So, it seems my social calendar has suddenly emptied itself out. On Tuesday, I extended to a friend an invitation to my home for today, which at the time I thought was accepted. So I had prepared to make a nice meal and even bake something nice for dessert, but upon touching base with my friend last night, she was no longer able to come. I assume that in her mind, the plans were never finalized, since she had felt no need to advise me of the schedule conflict until I reached out. I sometimes wonder what it is I do wrong to cause these misunderstandings to happen. In any case, I am having a quiet day by myself today instead. It's probably just as well; I was probably destined to be embarrassed by my clutter.
At literally the same time as I was finding this out, yesterday, I received a message from my sister-in-law to let me know she was not going to host a Thanksgiving celebration this year. As a corollary, this means I am definitely not invited to her celebration, since she isn't having one. She said she needed to find her "new normal" in her new life without her sister. I said it was probably just as well; Thanksgiving was Jo's favorite holiday, and I doubt I will be feeling celebratory that day either.
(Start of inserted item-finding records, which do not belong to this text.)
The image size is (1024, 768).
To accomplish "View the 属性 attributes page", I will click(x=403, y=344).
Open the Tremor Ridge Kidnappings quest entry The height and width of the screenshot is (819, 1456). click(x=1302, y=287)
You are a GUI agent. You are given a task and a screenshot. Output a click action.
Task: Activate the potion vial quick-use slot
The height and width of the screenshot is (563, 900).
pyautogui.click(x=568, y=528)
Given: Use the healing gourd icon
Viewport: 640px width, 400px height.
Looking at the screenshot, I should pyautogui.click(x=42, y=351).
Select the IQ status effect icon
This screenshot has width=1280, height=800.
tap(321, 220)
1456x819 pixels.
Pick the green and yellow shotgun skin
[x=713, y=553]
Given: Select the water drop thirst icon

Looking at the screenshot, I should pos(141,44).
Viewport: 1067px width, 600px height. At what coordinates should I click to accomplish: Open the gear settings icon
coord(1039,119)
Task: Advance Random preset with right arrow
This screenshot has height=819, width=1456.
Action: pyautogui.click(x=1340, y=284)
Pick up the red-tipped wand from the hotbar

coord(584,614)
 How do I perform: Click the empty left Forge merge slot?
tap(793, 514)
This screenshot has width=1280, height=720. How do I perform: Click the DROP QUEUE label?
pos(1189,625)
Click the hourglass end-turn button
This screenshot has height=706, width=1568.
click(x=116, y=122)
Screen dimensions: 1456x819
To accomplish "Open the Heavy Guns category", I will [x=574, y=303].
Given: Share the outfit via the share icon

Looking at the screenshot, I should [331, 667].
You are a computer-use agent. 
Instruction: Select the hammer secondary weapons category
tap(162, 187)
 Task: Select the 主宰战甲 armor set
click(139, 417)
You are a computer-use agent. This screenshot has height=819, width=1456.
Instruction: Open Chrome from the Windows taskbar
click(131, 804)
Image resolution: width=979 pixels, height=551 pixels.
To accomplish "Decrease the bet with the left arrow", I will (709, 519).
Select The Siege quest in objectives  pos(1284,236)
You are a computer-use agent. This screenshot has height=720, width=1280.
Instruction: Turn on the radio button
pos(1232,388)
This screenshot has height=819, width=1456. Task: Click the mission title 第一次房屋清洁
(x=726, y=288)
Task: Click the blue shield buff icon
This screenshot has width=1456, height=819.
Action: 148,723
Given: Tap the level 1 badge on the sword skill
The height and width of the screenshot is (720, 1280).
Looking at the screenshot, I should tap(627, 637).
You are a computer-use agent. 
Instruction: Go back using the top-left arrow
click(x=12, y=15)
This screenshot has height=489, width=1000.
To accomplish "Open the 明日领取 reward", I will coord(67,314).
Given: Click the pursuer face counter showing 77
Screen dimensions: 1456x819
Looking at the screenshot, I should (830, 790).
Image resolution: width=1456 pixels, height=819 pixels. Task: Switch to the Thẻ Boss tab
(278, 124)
(For some reason it does make me wonder if there is a larger context to it, and whether it's a sign, or a hint, that she and I might end up going our own separate ways after all. I think the loss of her sister is incredibly painful for her, maybe the most painful thing that has ever happened to her, and if what I am is a reminder of what she has lost, then maybe that would be just as well too.)
I checked my email last night, and there was an email in the UU mailing list asking for another participant in the special Samhain service that the Earth-Based Spirituality (aka Pagan) group is doing this Sunday. I replied and said I could do it. Today there was another email that said they had filled the opening, with someone other than me. I wonder what it is I did wrong when I tried to sign up for the Earth-Based group, that I wasn't included in the planning in the first place; I don't remember ever getting a message about it. It's probably just as well though; I'm not even sure I want to go, so I'm not sure why I was volunteering for it, other than thinking that I'm a Witch and I am surely capable of helping with a Pagan service.
It's also probably just as well because the truth is, even though I've been asking about it at church, I've been having mixed feelings about sharing the details of my spirituality with other Pagans. I guess I worry that it'll just end with a bunch of Wiccans trying to tell me all the ways I'm doing it wrong. Which wouldn't change me, necessarily, but it would feel like yet another rejection.
I end up thinking, it actually might be just as well if I just plan to keep to myself for the most part. I do have a lot of work to do if I'm ever going to actually get my home in order.
Of course, then the bad side of keeping to myself is the thing that Joanne was most scared of before she met me: Now that I'm alone, if something bad happens to me, I rather expect nobody will notice until I fail to show up for work.